Aujourd'hui, le dernier carré de journalistes rigoureux tente de trouver refuge dans les médias en ligne, avec des sites comme Lakome2.com, Alaoual.com, Ledesk.ma ou Badil.info. Mais il leur est très difficile de convaincre des annonceurs, et donc de payer les salaires de leurs maigres équipes, alors que la justice s'acharne contre eux. En 2013, Ali Anouzla, fondateur de Lakome.com, s'est retrouvé en prison pendant cinq semaines pour avoir placé sur son site un lien vers le quotidien espagnol El País, qui lui-même renvoyait vers une vidéo de terroristes destinée à illustrer un article.
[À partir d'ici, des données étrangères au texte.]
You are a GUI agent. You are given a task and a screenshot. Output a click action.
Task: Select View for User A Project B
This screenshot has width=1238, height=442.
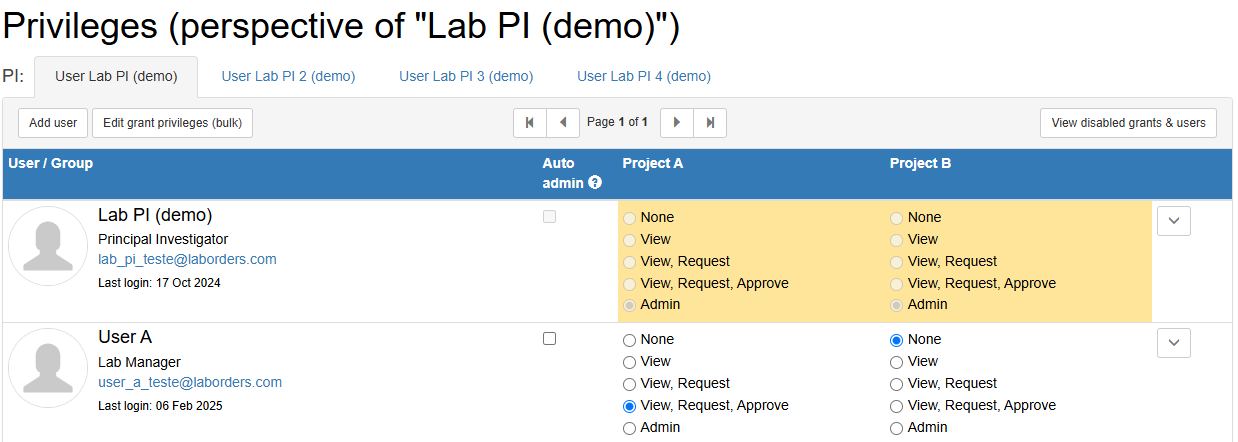896,362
Un mois plus tôt, Anouzla avait fortement irrité Mohammed VI en révélant la libération par une « grâce royale » d'un pédophile espagnol, ce qui avait déclenché un mouvement de colère très important dans le pays. « Après l'interdiction de Lakome.com, j'ai créé Lakome2.com, raconte le journaliste. Mais je ne prends pas les mêmes libertés, je m'autocensure. La survie du site en dépend. » D'autant plus qu'il n'est toujours pas passé en jugement. « C'est comme une épée de Damoclès. »
Sept autres journalistes sont aussi en attente d'un procès. Parmi eux se trouve Maâti Monjib, un intellectuel souvent invité par des universités à l'étranger, capable de s'exprimer autant en arabe qu'en français ou en anglais. Ces journalistes sont tous accusés du même délit : « atteinte à la sûreté intérieure de l'État ». Leur crime ? Avoir reçu l'aide d'organisations non gouvernementales étrangères afin d'organiser des formations aux nouveaux outils (Internet, smartphones, etc.) nécessaires au journalisme d'investigation. Ils risquent jusqu'à dix ans de prison.
Pour salir ces hommes aux yeux de l'opinion, tous les coups sont permis. Hicham Mansouri, proche collaborateur de Maâti Monjib, est ainsi accusé d'« utilisation de son domicile à des fins de proxénétisme ». Un matin de mars 2015, son domicile a été forcé par une dizaine de policiers, qui l'ont trouvé en compagnie d'une femme. Le tribunal l'a immédiatement condamné à dix mois de prison. Six mois plus tôt, l'homme avait été agressé en pleine rue par deux malabars, qui l'avaient laissé gisant dans son sang.